YANG HARUS DIKERJAKAN
A. Dalam teks tentang fasakh, apa arti fasakh menurut bahasa?
B. Daftarkan semua judul dan subjudul yang tercantum dalam teks tentang fasakh.
C. Tolong tuliskan kembali bagian teks tentang fasakh mulai dari "Suami memiliki hak" hingga dan termasuk "sesusuan pihak suami.", tanpa perubahan apa pun.

KUTIPAN DOKUMEN
Hukum Islam Tentang Fasakh Yang Dilakukan Seorang Wanita

FASAKH DALAM HUKUM ISLAM 

 



A.       Pengertian Fasakh Nikah
Arti fasakh menurut bahasa ialah rusak atau putus. Fasakh berarti memutuskan pernikahan, perkara ini hanya diputuskan apabila pihak isteri membuat pengaduan kepada Mahkamah dan hakim. Menurut pendapat yang lain fasakh adalah rusak atau putusnya perkawinan melalui pengadilan yang hakikatnya hak suami-istri di sebabkan sesuatu yang diketahui setelah akad berlangsung. misalnnya suatu penyakit yang muncul setelah akad yang menyebabkan pihak lain tidak dapat merasakan arti dan hakikat sebuah perkawinan. Fasakh disyariatkan dalam rangka menolak kemudaratan dan diperbolehkan bagi seorang istri yang sudah mukallaf atau baligh dan berakal.[1]

Suami memiliki hak menalak, sedangkan bagi pihak istri disediakan lembaga fasakh. Dengan demikian, keduanya memiliki hak yang sama dalam upaya menghapus atau mencabut suatu ikatan rumah tangga karena adanya penyebab tertentu yang dibenarkan menurut hukum. Fasakh bisa terjadi karena tidak terpenuhinya syarat-syarat ketika akad berlangsung akad nikah atau hal-hal lain yang datang kemudian dan membatalkan kelangsungan perkawinan.[2]
1.         Fasakh karena syarat – syarat yang tidak terpenuhi ketika akad nikah
a.    Setelah akad nikah, ternyata diketahui bahwa istrinya adalah saudara kandung atau saudara sesusuan pihak suami.

BAGIAN DATA

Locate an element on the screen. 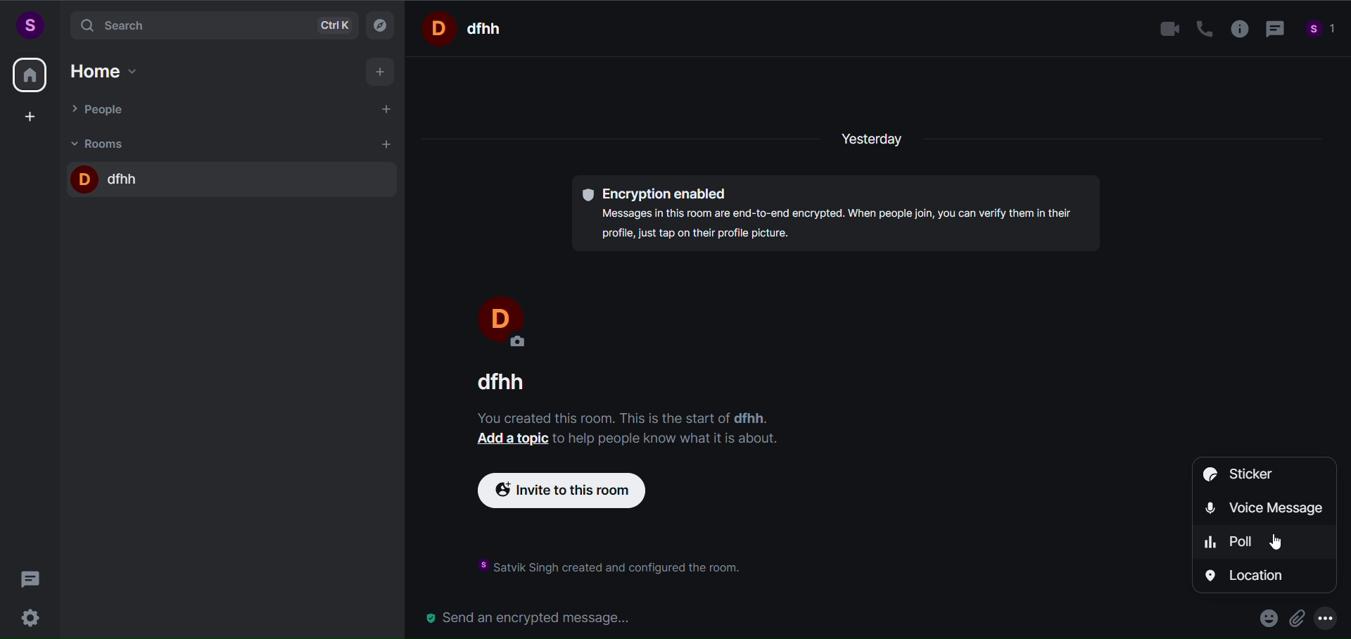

HASIL TIAP TUGAS
A. Rusak atau putus.

B.
- Hukum Islam Tentang Fasakh Yang Dilakukan Seorang Wanita
- FASAKH DALAM HUKUM ISLAM
- Pengertian Fasakh Nikah
- Fasakh karena syarat – syarat yang tidak terpenuhi ketika akad nikah

C.
Suami memiliki hak menalak, sedangkan bagi pihak istri disediakan lembaga fasakh. Dengan demikian, keduanya memiliki hak yang sama dalam upaya menghapus atau mencabut suatu ikatan rumah tangga karena adanya penyebab tertentu yang dibenarkan menurut hukum. Fasakh bisa terjadi karena tidak terpenuhinya syarat-syarat ketika akad berlangsung akad nikah atau hal-hal lain yang datang kemudian dan membatalkan kelangsungan perkawinan.[2]
1.         Fasakh karena syarat – syarat yang tidak terpenuhi ketika akad nikah
a.    Setelah akad nikah, ternyata diketahui bahwa istrinya adalah saudara kandung atau saudara sesusuan pihak suami.